On the Internet, EVERYBODY Knows You're a Dog (Who Drinks Starbucks)

Published in The New Yorker July 5, 1993.
Image from The Cartoon Bank
In 1993, a now famous cartoon by Peter Steiner appeared in the New Yorker magazine. "On the Internet, nobody knows you're a dog."  This cartoon went viral and was widely circulated at the time (ironically by fax machine and photocopy). It helped establish the mystique of the Internet, and led countless people into believing in the anonymity of the Internet.

According to a presentation I attended by the Massachusetts Department of Education's special task force on cyberbullying, this concept of anonymity has created the power differential (a common element in all bullying) and far more kids engage in cyberbullying than traditional bullying.  It is because the kids think they are invisible.
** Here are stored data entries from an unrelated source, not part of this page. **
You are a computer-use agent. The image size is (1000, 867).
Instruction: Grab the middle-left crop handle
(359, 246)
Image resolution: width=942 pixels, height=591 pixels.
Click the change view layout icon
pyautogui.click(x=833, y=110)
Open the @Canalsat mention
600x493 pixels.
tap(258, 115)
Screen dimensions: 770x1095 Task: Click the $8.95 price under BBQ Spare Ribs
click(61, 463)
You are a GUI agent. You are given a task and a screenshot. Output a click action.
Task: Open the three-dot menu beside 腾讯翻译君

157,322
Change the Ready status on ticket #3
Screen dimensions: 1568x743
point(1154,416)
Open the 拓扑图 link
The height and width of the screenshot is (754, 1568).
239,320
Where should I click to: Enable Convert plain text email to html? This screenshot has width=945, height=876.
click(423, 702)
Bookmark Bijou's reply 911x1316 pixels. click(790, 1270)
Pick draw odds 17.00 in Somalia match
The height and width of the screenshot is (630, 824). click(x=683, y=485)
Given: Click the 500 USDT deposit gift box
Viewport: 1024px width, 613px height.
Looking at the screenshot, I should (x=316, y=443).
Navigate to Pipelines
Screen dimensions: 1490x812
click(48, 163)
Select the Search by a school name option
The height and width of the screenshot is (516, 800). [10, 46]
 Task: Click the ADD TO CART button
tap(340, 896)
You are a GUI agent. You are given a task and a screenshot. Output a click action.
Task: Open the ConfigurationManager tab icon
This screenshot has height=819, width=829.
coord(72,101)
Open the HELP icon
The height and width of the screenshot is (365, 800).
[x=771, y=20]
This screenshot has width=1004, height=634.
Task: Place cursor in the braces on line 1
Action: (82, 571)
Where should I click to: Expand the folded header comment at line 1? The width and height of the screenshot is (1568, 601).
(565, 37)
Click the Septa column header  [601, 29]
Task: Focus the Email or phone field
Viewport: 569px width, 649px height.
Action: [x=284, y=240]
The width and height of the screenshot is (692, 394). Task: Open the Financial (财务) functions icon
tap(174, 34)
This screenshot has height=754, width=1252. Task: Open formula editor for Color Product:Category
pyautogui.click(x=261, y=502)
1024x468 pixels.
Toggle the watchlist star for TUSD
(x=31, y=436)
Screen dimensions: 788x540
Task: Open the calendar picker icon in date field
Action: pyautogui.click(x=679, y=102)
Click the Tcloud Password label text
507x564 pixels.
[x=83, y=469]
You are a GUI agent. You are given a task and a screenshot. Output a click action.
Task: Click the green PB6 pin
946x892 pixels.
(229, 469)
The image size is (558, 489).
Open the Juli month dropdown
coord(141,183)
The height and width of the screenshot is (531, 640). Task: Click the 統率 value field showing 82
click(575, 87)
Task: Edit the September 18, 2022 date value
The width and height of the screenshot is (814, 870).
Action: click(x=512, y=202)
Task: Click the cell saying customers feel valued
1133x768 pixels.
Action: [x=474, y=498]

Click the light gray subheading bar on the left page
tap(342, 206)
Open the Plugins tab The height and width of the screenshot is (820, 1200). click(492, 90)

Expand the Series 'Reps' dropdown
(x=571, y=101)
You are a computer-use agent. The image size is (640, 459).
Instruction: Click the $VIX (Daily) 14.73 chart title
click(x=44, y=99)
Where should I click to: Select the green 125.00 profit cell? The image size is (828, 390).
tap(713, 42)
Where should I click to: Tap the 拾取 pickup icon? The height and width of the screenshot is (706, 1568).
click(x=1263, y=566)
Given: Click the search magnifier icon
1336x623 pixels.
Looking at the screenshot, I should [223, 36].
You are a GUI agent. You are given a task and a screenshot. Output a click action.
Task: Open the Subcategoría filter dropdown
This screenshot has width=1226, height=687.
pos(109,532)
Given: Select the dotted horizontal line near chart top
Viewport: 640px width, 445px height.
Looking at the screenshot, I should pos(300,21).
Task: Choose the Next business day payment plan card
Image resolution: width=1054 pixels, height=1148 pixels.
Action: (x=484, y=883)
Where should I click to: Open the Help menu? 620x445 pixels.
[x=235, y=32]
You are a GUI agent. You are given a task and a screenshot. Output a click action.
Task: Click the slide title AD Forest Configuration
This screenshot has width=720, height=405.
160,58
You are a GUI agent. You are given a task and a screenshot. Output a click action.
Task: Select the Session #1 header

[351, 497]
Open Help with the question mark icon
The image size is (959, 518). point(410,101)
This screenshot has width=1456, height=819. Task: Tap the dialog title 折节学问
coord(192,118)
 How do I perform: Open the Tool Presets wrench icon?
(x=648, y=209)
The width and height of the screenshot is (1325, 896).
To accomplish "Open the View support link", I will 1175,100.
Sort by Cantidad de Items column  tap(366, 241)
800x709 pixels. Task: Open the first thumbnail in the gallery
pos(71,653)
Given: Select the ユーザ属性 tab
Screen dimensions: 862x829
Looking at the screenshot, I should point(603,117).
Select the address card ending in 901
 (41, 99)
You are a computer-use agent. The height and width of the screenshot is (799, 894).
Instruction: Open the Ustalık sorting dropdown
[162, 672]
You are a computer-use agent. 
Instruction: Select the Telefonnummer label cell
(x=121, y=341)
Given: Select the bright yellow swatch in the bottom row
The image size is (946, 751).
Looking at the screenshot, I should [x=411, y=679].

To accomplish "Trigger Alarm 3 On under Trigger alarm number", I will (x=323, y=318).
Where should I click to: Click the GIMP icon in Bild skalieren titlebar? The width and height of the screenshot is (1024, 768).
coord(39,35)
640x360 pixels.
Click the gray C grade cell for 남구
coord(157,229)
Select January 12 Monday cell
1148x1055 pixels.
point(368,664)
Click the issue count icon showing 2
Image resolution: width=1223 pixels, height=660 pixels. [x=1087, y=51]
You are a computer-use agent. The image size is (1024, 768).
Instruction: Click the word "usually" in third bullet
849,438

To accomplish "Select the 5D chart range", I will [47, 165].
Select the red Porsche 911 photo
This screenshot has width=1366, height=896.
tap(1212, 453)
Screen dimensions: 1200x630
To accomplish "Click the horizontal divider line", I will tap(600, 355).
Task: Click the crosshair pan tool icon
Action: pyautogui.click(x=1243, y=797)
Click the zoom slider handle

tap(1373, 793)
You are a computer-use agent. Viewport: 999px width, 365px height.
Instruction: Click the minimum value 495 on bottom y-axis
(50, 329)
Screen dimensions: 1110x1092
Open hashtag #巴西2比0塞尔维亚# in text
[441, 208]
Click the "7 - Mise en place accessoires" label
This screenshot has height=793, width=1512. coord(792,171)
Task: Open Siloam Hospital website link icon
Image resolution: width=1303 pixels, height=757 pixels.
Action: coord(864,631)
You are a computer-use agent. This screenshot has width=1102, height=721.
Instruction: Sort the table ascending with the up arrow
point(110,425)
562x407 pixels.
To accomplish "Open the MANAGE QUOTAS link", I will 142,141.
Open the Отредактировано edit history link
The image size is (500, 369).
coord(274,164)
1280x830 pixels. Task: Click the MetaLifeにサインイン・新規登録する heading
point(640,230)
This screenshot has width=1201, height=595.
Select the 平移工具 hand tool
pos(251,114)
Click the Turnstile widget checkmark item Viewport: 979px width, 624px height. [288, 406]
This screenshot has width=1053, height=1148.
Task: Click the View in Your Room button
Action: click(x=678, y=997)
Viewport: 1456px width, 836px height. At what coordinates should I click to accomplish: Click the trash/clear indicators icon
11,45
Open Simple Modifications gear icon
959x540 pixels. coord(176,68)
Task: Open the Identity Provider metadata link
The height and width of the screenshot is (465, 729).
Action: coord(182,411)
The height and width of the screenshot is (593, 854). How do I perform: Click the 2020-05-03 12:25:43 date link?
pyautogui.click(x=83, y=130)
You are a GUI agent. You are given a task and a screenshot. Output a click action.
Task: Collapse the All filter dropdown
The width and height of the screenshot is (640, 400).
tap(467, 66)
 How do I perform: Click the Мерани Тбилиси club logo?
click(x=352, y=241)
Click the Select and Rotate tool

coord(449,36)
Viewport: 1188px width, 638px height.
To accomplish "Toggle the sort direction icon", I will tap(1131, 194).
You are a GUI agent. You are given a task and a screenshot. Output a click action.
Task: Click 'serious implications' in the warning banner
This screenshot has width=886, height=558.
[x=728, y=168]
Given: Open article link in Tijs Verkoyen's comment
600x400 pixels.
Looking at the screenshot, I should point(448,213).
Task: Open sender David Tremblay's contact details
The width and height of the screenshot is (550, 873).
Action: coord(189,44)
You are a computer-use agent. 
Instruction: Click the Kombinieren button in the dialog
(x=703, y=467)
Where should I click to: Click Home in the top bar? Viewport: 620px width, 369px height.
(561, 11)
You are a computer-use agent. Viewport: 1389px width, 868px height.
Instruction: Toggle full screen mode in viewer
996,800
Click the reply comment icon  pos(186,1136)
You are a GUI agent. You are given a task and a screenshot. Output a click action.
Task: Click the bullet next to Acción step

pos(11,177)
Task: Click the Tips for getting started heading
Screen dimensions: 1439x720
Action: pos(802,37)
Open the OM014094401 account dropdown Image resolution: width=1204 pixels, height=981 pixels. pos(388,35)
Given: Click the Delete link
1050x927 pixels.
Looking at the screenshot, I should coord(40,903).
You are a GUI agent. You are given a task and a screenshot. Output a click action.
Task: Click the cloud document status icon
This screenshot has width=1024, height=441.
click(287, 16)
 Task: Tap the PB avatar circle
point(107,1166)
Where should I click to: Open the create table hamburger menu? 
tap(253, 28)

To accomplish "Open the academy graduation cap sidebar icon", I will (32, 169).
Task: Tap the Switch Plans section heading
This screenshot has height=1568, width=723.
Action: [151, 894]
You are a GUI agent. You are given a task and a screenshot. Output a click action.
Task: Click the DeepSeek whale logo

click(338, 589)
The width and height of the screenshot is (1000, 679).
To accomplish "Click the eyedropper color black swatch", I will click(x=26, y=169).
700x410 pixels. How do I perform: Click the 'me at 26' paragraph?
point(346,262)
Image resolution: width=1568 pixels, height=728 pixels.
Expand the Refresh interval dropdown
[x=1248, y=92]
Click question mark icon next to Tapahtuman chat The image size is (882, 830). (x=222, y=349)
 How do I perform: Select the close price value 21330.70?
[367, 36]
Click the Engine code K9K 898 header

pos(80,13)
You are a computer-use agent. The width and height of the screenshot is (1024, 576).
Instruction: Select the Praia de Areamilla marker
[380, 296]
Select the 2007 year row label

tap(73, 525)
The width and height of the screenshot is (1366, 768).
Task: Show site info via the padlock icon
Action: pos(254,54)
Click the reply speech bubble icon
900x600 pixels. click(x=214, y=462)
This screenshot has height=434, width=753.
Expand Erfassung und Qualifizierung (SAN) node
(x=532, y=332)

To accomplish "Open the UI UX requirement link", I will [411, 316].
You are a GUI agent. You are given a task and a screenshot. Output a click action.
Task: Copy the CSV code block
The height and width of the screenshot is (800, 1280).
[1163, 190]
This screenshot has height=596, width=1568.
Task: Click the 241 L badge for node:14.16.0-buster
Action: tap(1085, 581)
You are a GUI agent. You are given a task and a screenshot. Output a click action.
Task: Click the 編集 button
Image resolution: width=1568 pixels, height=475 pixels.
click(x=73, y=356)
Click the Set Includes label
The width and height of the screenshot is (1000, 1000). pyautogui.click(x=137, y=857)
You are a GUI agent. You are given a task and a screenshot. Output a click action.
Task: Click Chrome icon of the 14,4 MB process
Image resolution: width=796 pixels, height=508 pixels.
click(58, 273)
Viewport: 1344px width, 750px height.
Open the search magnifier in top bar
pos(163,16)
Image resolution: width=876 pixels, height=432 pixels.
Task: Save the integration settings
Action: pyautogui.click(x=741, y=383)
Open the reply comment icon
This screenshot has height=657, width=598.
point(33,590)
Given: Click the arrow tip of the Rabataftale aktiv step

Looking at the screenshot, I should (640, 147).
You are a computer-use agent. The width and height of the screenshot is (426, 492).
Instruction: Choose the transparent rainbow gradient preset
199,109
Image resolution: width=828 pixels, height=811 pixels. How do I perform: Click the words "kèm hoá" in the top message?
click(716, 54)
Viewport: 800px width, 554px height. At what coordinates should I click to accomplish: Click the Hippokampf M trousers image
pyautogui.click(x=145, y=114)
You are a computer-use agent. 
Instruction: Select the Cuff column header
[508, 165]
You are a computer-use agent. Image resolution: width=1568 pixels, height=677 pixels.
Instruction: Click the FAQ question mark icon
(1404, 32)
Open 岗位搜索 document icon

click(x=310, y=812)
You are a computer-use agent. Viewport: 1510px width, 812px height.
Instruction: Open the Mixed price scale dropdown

But this couldn't be farther from reality. On the Internet, not only do they know you are a dog, they know your browsing habits (used to serve you ads), your purchasing profile, and based on your geolocation, could likely tell which Starbucks you are sitting in enjoying your latte.

Not that this is all bad.  I lead a pretty benign life compared to someone in the public eye, and have no big secrets, so having my iPhone app know where I am so that it can point to the closest coffee shop is a good thing.

Having said that, there are some things in my life that are nobody's business. Why, oh why would I ever put them up on a social media page or a blog post?

The convenience of the Internet should never trump common sense.  Keep your privates private.